Controller architecture
High Level Overview
Physical layout and operating model
Legend:
- Yellow box: namespace
- Rounded box: processes
- Rectangle: CR instances
flowchart LR
subgraph hypershift
cluster-operator([HyperShift Operator])
end
subgraph user-clusters
HostedClusterA
NodePoolA
end
subgraph cluster-a
control-plane-operator([Control Plane Operator])
capi-manager([CAPI Manager])
capi-provider([CAPI Provider])
HostedControlPlane
ExternalInfraCluster
cp-components([Control Plane Components])
capi-cluster[CAPICluster]
capi-machine-template[CAPIInfrastructureMachineTemplate]

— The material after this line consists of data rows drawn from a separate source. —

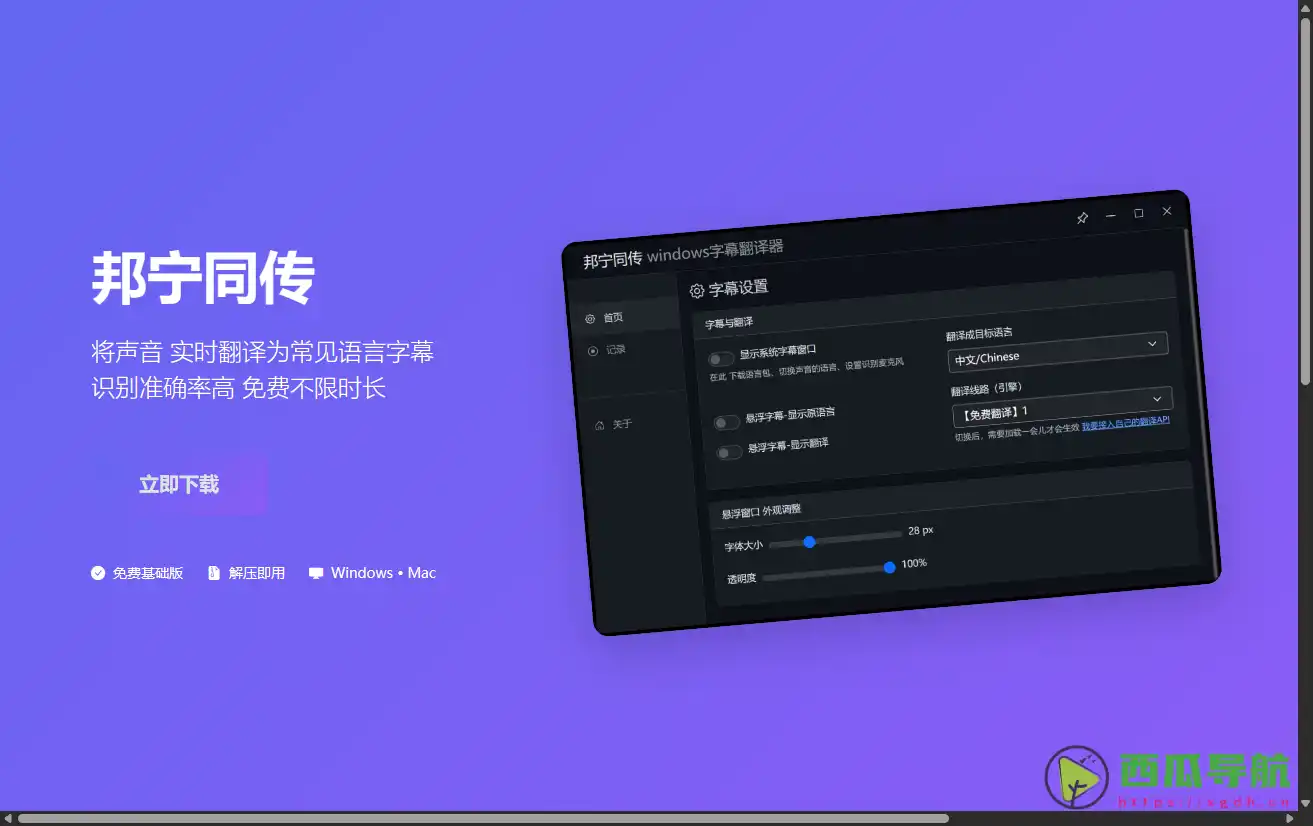
Task: Enable the 悬浮字幕-显示翻译 switch
Action: tap(731, 452)
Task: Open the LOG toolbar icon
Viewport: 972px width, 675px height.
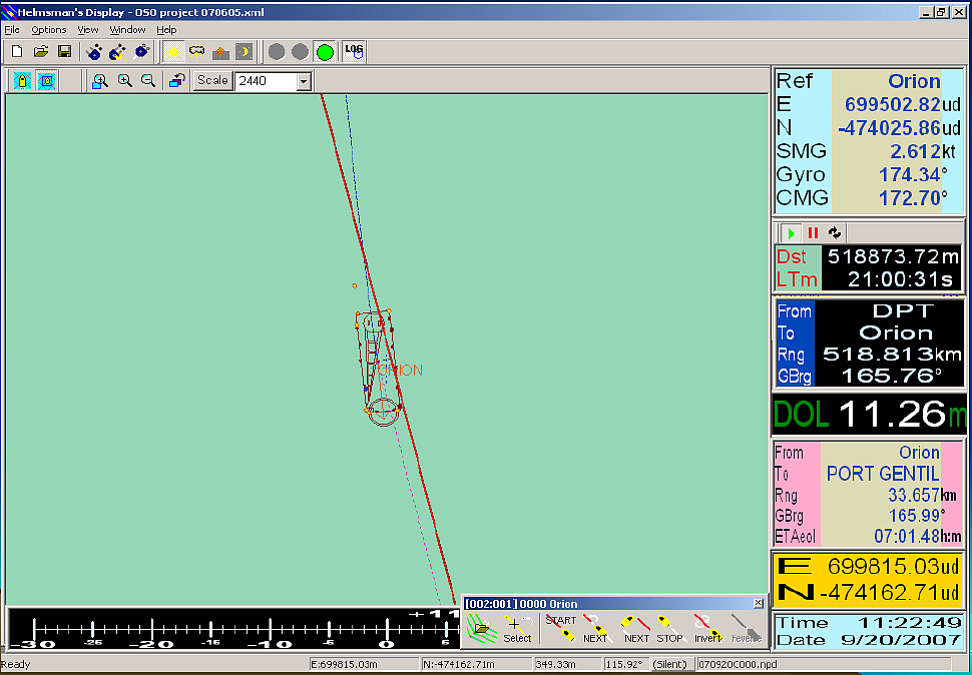Action: point(354,51)
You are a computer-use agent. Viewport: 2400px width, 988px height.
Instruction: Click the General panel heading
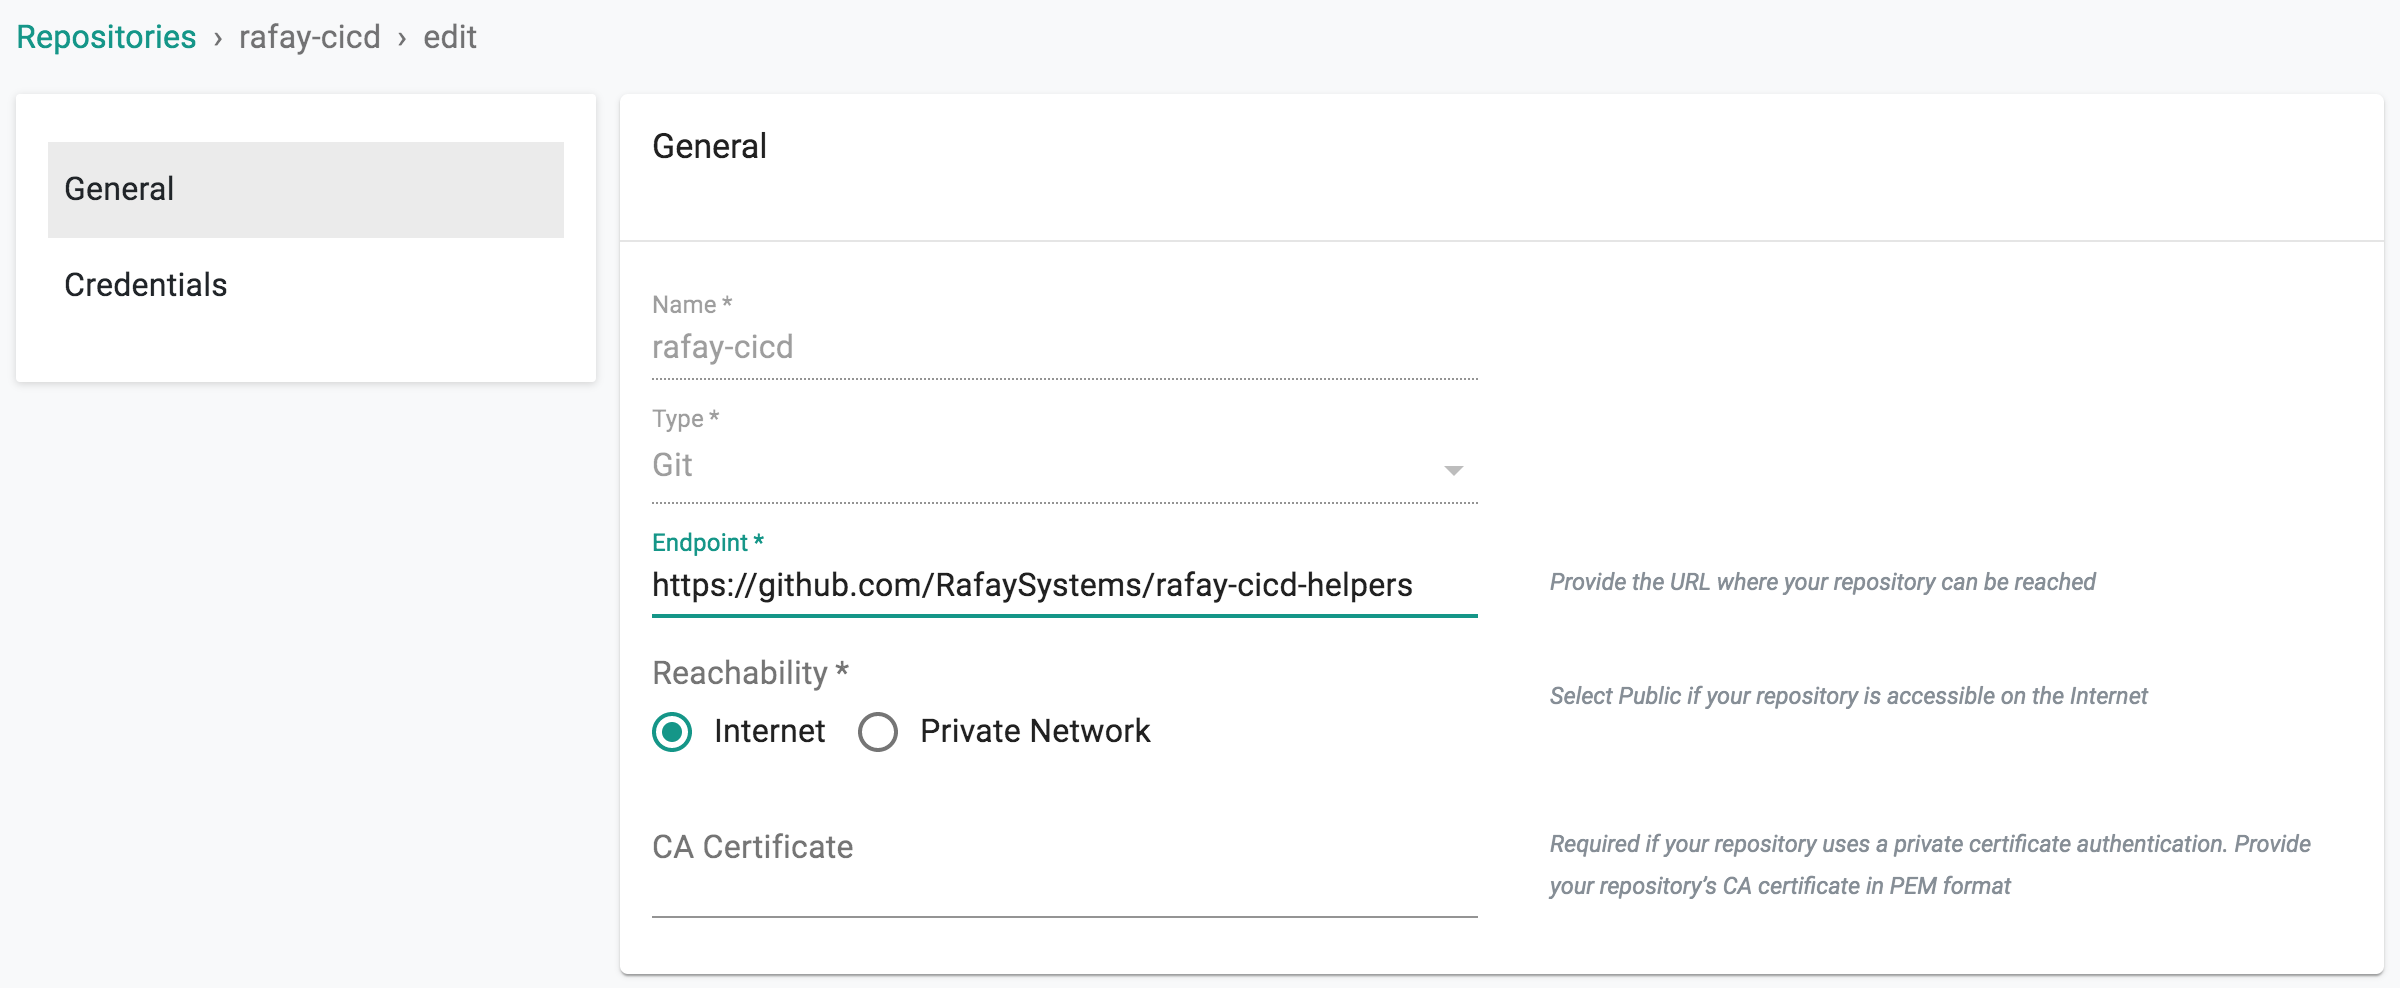709,147
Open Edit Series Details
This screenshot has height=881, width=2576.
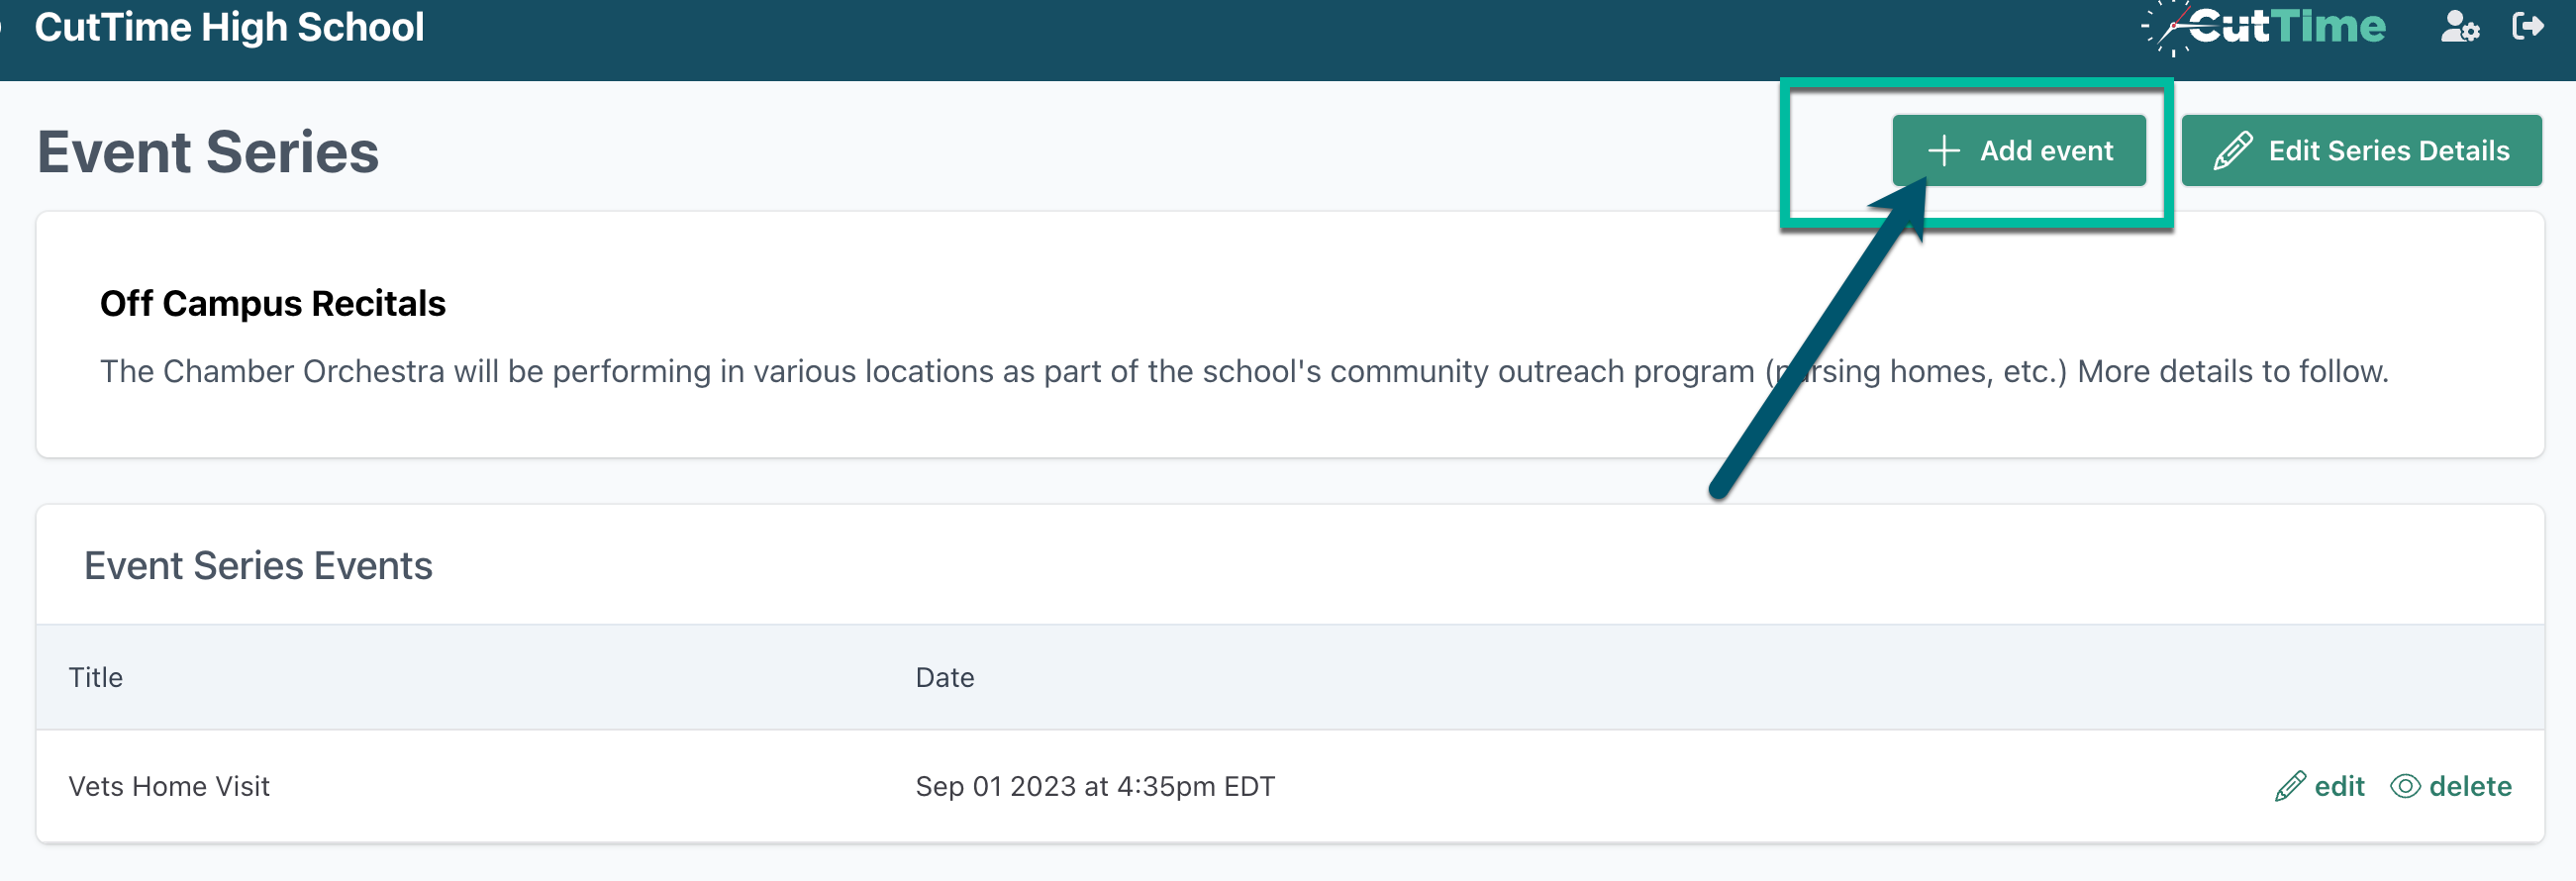(2362, 150)

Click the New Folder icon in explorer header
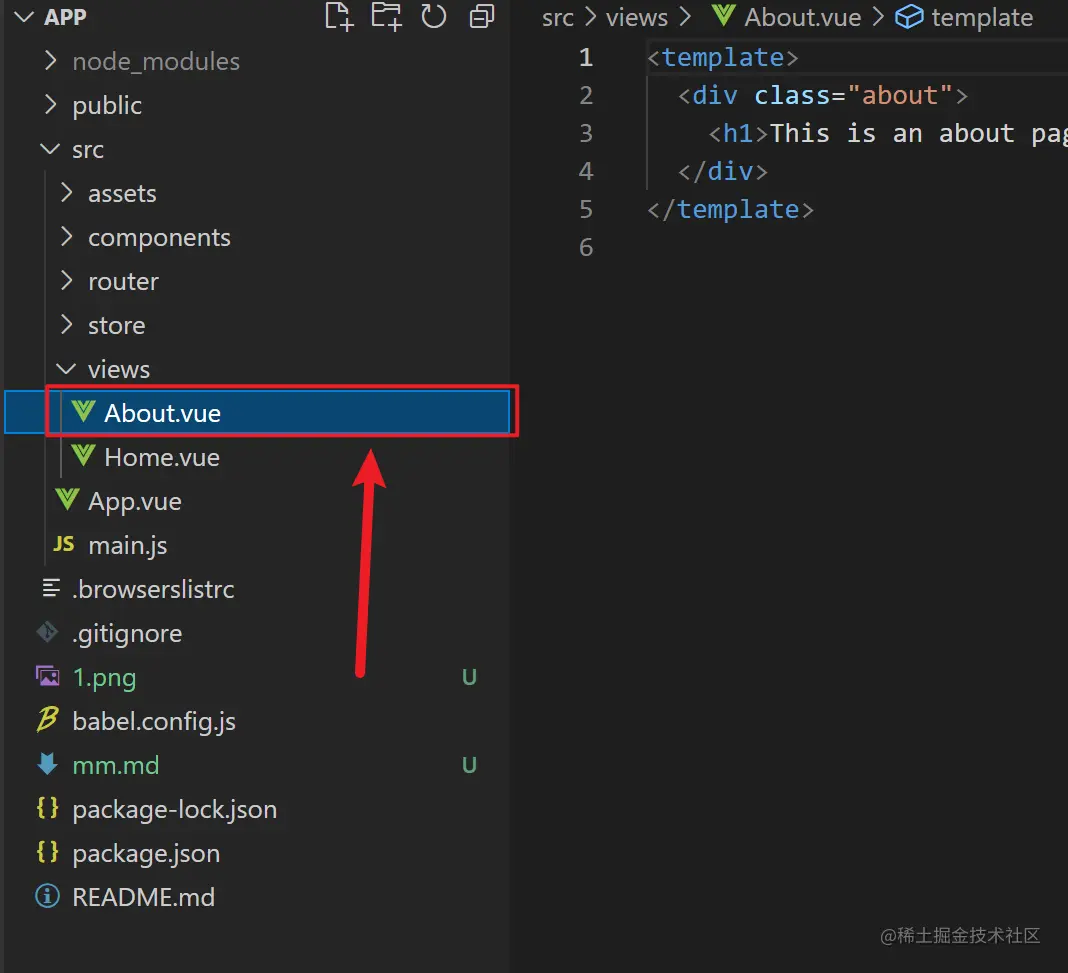tap(386, 16)
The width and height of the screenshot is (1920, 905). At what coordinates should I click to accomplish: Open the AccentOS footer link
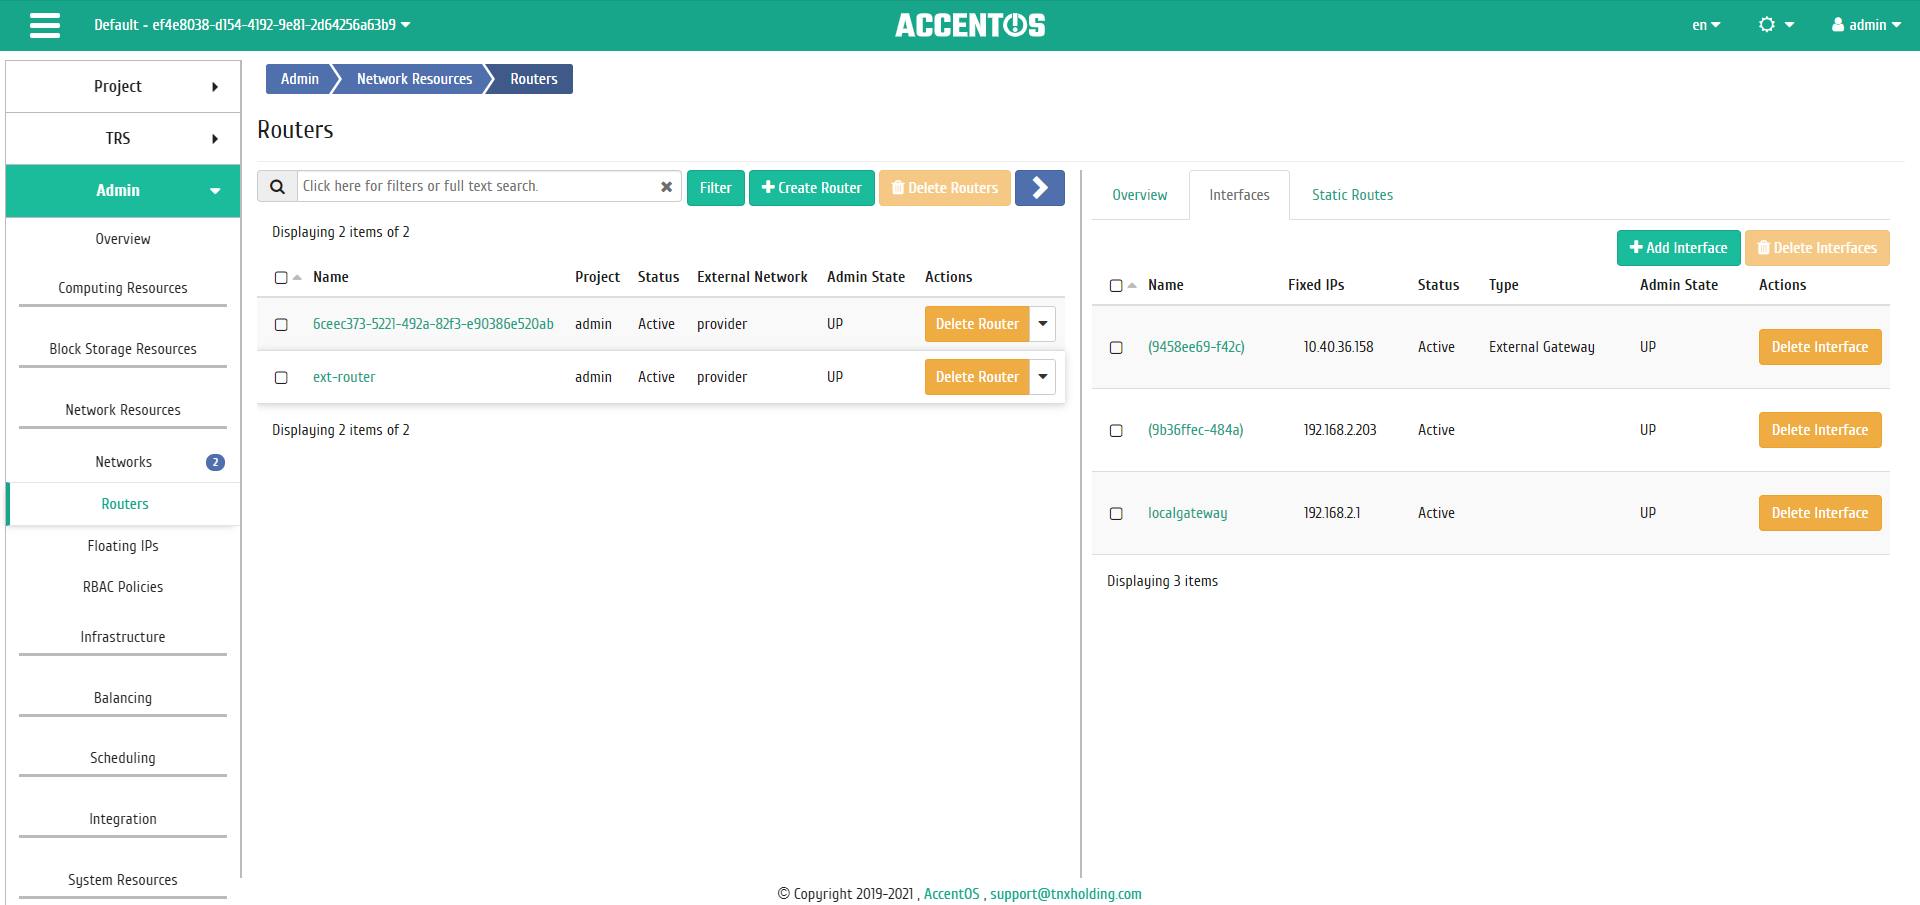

capi-machineset[CAPI MachineSet]
capi-machine[CAPI Machine]
capi-provider-machine[CAPIInfrastructureMachine]
end
cluster-operator-->|reconciles|HostedClusterA
cluster-operator-->|operates|control-plane-operator
cluster-operator-->|operates|capi-manager
cluster-operator-->|operates|capi-provider
cluster-operator-->|creates|HostedControlPlane
cluster-operator-->|creates|capi-cluster
cluster-operator-->|creates|ExternalInfraCluster
cluster-operator-->|reconciles|NodePoolA
cluster-operator-->|creates|capi-machine-template
cluster-operator-->|creates|capi-machineset
control-plane-operator-->|operates|cp-components
control-plane-operator-->|reconciles|HostedControlPlane
capi-manager-->|reconciles|capi-cluster
capi-manager-->|reconciles|capi-machineset
capi-manager-->|creates|capi-machine
capi-provider-->|reconciles|capi-machine
capi-provider-->|creates|capi-provider-machine
TODO:
1. How do we (or should we) represent an input/output or "consumes" relationship (e.g. the hypershift operator creates and syncs machine templates, and the CAPI provider reads the template, but nothing actively watches templates and does work in reaction to them directly)
Major Components
HyperShift Operator
The HyperShift Operator is a singleton within the management cluster that manages the lifecycle of hosted clusters represented by HostedCluster
resources.
A single version of the the HyperShift Operator knows how to manage multiple hosted OCP versions.
The HyperShift Operator is responsible for:
- Processing
HostedCluster
and NodePool
resources and managing Control Plane Operator and Cluster API (CAPI) deployments which do the actual work of installing a control plane.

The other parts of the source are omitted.